Baraboo Air Line Railroad

Overview
- Parent company: Chicago and North Western Railway
- Headquarters: Chicago, Illinois
- Locale: Midwestern United States
- Dates of operation: 1870–1871
- Successor: Chicago and North Western Railway

Technical
- Track gauge: 4 ft 8+1⁄2 in (1,435 mm)
- Length: 129.10 miles (207.77 km) (incomplete)

= Baraboo Air Line Railroad =

The Baraboo Air Line Railroad was a railroad company in the United States. It was incorporated in 1870 to build a line from Madison, Wisconsin, to La Crosse, Wisconsin, as part of a new through route between Madison and Winona, Minnesota. The company was consolidated with the Chicago and North Western Railway (C&NW) in 1871, prior to the completion of the line. After abandonment by the C&NW, part of the Baraboo Air Line route became the first rail trail, the Elroy-Sparta State Trail. Currently, the line from Madison to Reedsburg is operated by the Wisconsin and Southern Railroad. The portion from Reedsburg to Elroy is now the 400 State Trail. The portion from Sparta through Medary is now the La Crosse River Trail.

==History==
The Madison, Lodi and Baraboo Railroad was incorporated on March 29, 1864. The company graded a line between Columbus and Baraboo via Merrimac but did not lay any track.
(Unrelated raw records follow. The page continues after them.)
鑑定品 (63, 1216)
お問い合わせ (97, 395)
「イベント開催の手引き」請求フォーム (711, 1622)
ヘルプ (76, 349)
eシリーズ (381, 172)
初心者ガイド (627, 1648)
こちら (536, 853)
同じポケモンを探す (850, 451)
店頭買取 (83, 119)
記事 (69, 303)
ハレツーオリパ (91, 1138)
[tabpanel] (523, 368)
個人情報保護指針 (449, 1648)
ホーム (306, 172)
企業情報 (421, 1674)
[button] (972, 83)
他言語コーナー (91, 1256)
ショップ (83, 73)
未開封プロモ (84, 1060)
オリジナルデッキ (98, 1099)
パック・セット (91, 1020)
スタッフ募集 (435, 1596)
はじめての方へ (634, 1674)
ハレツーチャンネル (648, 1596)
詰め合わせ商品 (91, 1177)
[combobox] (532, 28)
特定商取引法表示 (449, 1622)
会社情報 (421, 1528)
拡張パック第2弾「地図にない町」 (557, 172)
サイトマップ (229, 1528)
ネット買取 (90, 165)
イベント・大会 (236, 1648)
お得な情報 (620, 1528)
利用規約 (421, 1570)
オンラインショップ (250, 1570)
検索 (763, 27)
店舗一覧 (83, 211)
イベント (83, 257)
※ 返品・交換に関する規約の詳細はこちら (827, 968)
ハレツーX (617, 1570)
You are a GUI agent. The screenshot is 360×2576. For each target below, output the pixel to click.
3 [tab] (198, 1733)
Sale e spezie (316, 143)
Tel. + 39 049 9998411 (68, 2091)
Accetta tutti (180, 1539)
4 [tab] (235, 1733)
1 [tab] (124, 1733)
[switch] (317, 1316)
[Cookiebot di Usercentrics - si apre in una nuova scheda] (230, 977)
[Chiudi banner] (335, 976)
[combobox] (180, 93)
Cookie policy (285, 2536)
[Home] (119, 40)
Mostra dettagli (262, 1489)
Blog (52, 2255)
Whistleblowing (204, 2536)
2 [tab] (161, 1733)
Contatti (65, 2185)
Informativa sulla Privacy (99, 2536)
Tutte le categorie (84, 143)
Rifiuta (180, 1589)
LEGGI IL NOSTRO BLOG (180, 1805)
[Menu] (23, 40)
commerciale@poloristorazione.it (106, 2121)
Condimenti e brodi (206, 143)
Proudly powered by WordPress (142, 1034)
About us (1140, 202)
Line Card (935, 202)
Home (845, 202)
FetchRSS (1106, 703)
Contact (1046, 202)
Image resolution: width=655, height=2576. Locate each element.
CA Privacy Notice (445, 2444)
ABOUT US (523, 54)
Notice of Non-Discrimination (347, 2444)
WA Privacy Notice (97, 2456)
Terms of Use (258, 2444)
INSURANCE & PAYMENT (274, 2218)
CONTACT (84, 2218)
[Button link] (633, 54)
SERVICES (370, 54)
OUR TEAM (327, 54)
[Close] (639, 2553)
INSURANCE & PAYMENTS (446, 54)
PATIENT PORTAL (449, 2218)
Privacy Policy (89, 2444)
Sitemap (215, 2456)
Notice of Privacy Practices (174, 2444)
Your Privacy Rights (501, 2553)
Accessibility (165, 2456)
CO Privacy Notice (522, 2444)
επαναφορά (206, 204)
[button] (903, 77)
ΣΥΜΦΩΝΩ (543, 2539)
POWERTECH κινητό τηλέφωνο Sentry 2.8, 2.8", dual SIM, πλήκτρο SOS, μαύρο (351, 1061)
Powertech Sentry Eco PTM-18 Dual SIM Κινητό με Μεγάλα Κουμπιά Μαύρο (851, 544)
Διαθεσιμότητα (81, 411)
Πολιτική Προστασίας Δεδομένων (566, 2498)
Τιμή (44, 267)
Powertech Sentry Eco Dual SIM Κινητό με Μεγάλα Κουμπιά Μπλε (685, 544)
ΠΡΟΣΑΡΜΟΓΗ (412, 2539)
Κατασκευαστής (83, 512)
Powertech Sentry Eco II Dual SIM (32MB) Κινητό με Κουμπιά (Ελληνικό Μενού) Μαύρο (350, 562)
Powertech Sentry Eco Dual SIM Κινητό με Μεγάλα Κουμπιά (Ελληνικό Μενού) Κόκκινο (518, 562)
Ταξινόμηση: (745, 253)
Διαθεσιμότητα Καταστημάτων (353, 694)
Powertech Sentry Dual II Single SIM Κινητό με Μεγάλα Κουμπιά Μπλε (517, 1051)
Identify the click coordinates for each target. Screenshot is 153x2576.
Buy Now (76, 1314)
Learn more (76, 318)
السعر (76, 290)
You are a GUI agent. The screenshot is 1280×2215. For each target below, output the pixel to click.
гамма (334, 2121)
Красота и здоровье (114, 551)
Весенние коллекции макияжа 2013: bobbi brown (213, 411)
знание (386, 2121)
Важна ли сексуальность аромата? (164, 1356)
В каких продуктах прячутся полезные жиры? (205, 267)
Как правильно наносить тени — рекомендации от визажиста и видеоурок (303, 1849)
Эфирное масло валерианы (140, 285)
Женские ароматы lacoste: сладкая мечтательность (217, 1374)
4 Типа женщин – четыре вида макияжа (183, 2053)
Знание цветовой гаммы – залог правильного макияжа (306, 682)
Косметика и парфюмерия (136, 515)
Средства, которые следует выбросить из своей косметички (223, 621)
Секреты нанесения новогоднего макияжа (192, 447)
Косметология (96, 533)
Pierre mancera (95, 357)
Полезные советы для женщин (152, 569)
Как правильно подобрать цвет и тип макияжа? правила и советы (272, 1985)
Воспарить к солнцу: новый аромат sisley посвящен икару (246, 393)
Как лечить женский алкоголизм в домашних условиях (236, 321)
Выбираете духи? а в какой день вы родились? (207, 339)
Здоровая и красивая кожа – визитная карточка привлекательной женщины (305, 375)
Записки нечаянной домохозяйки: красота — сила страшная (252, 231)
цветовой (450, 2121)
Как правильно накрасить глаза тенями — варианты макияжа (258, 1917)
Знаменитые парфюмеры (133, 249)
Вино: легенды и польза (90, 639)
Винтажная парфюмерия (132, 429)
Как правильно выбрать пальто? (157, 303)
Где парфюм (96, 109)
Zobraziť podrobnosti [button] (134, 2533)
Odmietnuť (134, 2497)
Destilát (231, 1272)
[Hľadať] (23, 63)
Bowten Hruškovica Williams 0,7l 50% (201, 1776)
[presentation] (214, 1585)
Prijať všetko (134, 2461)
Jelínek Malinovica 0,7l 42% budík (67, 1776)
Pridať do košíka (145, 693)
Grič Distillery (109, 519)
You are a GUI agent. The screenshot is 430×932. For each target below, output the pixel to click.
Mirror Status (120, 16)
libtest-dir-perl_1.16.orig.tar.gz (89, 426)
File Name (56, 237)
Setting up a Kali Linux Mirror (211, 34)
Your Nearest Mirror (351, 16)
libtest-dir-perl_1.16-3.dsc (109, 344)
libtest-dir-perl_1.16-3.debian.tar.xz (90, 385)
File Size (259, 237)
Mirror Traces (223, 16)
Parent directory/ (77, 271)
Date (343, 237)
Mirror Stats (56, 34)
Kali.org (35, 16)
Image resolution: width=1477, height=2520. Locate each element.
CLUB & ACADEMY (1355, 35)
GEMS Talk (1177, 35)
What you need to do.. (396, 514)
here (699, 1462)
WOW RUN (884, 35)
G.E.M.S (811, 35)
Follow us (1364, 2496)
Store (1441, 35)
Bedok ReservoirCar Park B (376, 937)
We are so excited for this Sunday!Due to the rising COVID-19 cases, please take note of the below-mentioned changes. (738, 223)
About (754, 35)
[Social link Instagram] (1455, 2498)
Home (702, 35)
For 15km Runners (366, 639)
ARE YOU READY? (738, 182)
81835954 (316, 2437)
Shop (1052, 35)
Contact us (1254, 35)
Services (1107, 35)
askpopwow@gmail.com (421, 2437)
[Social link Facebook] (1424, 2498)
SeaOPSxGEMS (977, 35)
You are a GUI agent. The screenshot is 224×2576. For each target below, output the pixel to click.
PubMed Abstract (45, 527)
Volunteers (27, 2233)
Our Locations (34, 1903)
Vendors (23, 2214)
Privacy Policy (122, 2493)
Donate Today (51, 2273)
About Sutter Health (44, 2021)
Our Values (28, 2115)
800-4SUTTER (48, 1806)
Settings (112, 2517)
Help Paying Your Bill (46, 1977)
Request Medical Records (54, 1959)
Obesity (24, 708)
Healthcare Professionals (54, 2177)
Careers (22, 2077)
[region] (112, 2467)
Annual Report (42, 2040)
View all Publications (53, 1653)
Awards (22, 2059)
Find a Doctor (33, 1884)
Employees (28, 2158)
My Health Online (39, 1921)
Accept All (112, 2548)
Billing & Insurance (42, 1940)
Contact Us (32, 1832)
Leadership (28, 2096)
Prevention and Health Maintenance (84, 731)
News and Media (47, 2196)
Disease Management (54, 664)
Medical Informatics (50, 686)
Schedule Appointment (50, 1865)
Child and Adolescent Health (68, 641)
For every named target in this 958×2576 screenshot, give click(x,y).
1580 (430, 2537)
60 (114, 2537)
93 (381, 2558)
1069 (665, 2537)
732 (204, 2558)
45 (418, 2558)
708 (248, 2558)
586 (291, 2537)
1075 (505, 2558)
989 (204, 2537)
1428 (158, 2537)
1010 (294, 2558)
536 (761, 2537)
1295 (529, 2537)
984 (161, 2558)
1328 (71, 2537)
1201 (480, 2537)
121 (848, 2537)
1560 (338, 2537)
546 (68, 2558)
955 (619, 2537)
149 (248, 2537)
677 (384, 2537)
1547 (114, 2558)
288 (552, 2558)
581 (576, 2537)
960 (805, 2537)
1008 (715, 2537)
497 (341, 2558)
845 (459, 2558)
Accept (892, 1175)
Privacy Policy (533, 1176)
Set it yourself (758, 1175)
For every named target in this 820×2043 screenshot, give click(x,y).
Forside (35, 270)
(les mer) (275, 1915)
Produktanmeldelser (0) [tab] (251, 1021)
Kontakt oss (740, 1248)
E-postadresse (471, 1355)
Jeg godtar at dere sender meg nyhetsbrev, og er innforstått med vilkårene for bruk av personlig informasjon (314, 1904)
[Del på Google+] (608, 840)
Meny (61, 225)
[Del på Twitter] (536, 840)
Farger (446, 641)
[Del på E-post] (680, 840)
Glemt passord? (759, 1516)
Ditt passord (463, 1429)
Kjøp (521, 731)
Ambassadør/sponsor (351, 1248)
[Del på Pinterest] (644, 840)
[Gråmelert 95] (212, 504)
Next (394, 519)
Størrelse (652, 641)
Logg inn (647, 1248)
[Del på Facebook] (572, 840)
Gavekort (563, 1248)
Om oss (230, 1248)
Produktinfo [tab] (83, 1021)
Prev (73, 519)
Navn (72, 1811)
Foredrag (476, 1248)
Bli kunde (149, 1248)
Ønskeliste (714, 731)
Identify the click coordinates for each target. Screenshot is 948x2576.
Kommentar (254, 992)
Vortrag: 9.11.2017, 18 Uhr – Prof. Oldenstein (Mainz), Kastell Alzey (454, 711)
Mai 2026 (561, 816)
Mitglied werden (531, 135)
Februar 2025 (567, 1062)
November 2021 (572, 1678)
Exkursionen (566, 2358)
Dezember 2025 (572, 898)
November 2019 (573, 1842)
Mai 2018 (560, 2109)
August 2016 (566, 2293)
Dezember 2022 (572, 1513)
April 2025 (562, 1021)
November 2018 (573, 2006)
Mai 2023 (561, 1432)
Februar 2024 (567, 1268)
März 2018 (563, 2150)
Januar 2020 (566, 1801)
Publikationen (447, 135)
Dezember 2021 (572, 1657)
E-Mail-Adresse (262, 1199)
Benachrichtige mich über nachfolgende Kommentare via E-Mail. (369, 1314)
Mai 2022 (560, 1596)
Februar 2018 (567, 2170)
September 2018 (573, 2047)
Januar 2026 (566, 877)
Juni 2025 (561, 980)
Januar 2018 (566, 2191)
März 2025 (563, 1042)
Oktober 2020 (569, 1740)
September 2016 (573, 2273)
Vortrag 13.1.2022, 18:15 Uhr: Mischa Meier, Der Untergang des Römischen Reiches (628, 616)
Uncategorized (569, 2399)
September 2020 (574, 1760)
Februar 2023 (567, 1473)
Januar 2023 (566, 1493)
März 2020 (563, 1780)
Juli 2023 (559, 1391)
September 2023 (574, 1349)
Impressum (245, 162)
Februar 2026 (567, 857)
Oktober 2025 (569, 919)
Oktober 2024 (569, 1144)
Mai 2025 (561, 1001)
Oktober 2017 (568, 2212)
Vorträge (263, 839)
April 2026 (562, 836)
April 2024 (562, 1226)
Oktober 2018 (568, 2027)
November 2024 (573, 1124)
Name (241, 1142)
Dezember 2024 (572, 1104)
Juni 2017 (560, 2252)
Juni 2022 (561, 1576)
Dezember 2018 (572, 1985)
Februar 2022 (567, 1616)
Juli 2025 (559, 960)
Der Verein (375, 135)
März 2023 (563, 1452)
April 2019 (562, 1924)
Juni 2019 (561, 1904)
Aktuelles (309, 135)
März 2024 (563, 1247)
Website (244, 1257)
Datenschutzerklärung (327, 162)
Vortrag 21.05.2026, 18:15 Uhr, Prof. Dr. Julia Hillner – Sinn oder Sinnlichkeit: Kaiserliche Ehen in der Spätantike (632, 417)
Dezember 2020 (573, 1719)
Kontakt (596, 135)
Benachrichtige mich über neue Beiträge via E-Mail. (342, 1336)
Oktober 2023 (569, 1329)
The Baraboo Air Line Railroad was incorporated on March 8, 1870, to build north from the Beloit and Madison Railroad in Madison, Wisconsin, to the La Cross, Trempealeau and Prescott Railroad at Winona Junction, near La Crosse, Wisconsin. This would connect a though line of the Chicago and North Western Railway with its subsidiary, the Winona and St. Peter Railroad. On March 10, 1871, it was consolidated with the North Western.

Under the North Western construction continued. By 1872, twenty miles were finished to Lodi, Wisconsin. The ridges between Elroy and Sparta were tunneled at great expense and with much difficulty. The Baraboo Air-Line Rail Road connected to the LaCrosse, Trempealeau & Prescott Railroad at Winona Junction and opened for traffic in September 1873, through to Winona, Minnesota. In 1874, the C&NW reported an expenditure for its three tunnels of $476,743.32 and for the construction of 129 miles of railroad between Madison and Winona Junction of $5,342,169.96.

==Line==

As completed by the Chicago and North Western Railway, the line ran 129.10 mi from Madison to Winona Junction. Most of it has since been abandoned and converted to rail trails. The North Western abandoned the line between Sparta and Elroy in 1964; it is now the Elroy-Sparta State Trail, the first rail trail in the United States. The line west of Sparta was abandoned in 1977 in favor of trackage rights over the Milwaukee Road's parallel Tomah Subdivision. It is now the La Crosse River Trail. The line between Reedsburg and Elroy was abandoned in 1986 and is now the 400 State Trail. The line between Reedsburg and Madison is now known as the Reedsburg Subdivision and is leased by the Wisconsin and Southern Railroad.